CD45RA and CD45RO CD4 cell distributions (in %) were markedly higher in Austria (74.9 ± 1.1 and 68.8 ± 1.0, respectively) than in France (70.1 ± 0.8 and 60.8 ± 0.1, respectively) or Spain (70.3 ± 1.1 and 55.4 ± 1.9, respectively). Distribution between naïve (CD45RA) and memory (CD45RO) CD4 cells was modified by aging (Figure 5). As expected, percentages of CD45RA CD4 were higher in young adults than in elderly subjects, and conversely, percentages of CD45RO CD4 cells were lower in young adults than in older subjects. Age was negatively correlated with CD45RA CD4 cell distribution in Austria (r2 = -0.376, p = 0.0001) and Spain (r2 = -0.430, p < 0.0001) but not in France. On the other hand, age was positively correlated with CD45RO CD4 cell distribution only in France (r2 = +0.289, p = 0.0036).

Figure 5

CD45 lymphocyte distribution. Naïve (CD45RA+) and memory (CD45RO+) CD4+ lymphocyte distribution was compared for each age group in each country. Values are means ± SEM. Statistical analysis was done by one way ANOVA followed by a Newman-Keuls test, p < 0.05 was considered significant. Values with different superscript letters are significantly different (a≠b≠c≠d≠e; a'#b'#c').

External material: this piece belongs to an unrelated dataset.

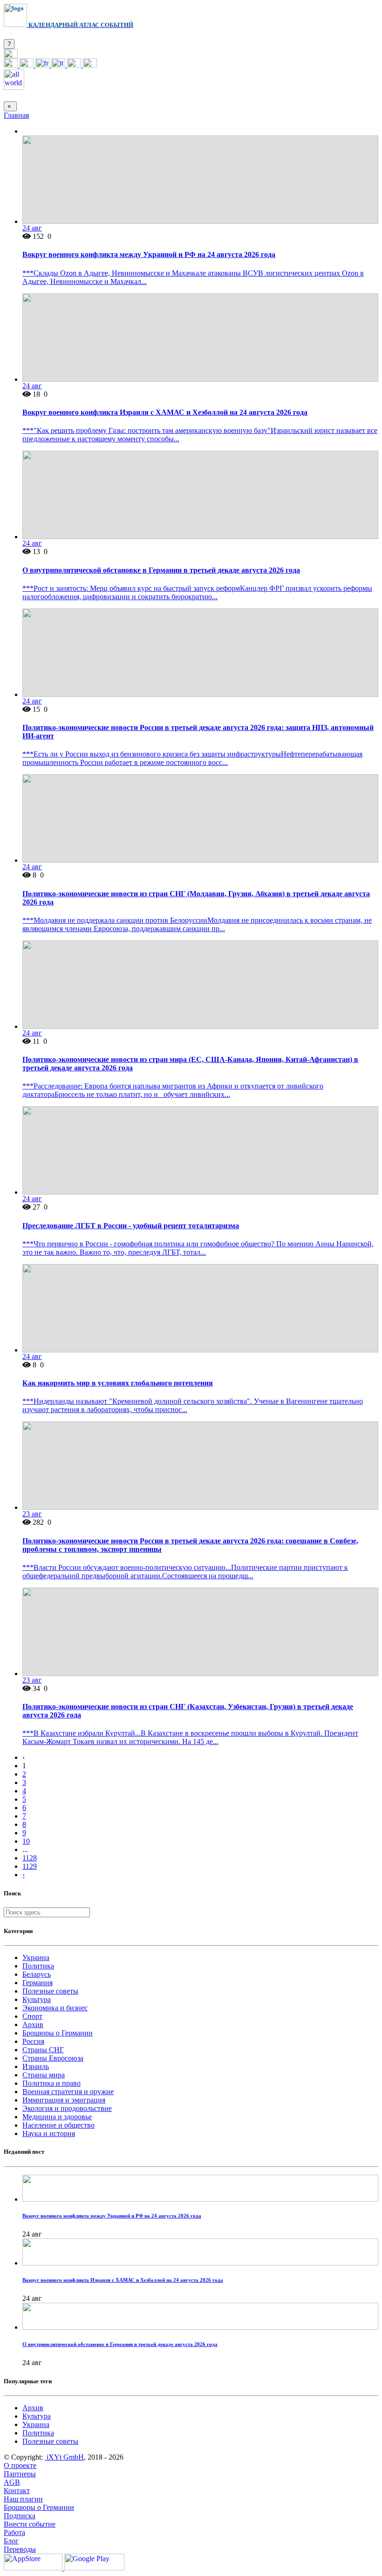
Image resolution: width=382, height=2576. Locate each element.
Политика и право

Adhesion antigens (CD11b, CD18) expression (in %) of polymorphonuclear neutrophils (PMNs) was not affected, neither by the geographical location (France: 99.5 ± 0.1; Austria: 99.9 ± 0.02; Spain: 99.9 ± 0.01 for CD11b and France: 99.8 ± 0.1; Austria: 99.9 ± 0.02; Spain: 99.9 ± 0.01 for CD18), nor by the age of the volunteers (data not shown).

Discussion

The purpose of this work was to determine the biomarkers of immune status in healthy volunteers and to provide a geographical comparison of these biomarkers between three European countries. Despite different dietary habits, lifestyle, genetic and socio economic factors, we found only moderate variations in the biomarkers, the most striking being an increased distribution of NK cells in Spain, compared to France and Austria, while a higher DTH response and an enhanced CD4/CD8 ratio were found in Austria. Interestingly, the immune parameters in our French volunteers had constantly intermediate values between those measured in Austrian and Spanish individuals, thus reflecting the importance of a geographic variability on the immune status and possible gradual differences in the dietary, lifestyle habits, environmental, genetic and socio-economic factors between Southern and Northern Europe. Immunosenescence affects all compartments of the immune system. Age changes were demonstrated in T lymphocytes and in innate immunity, including NK cells. A decline in CD4 count, a rise in CD8 compartment and an increase in the NK cell numbers with well-preserved [30] or reduced cytotoxic function [31,32] has been considered as a “remodelling” of the immune compartment with aging [30].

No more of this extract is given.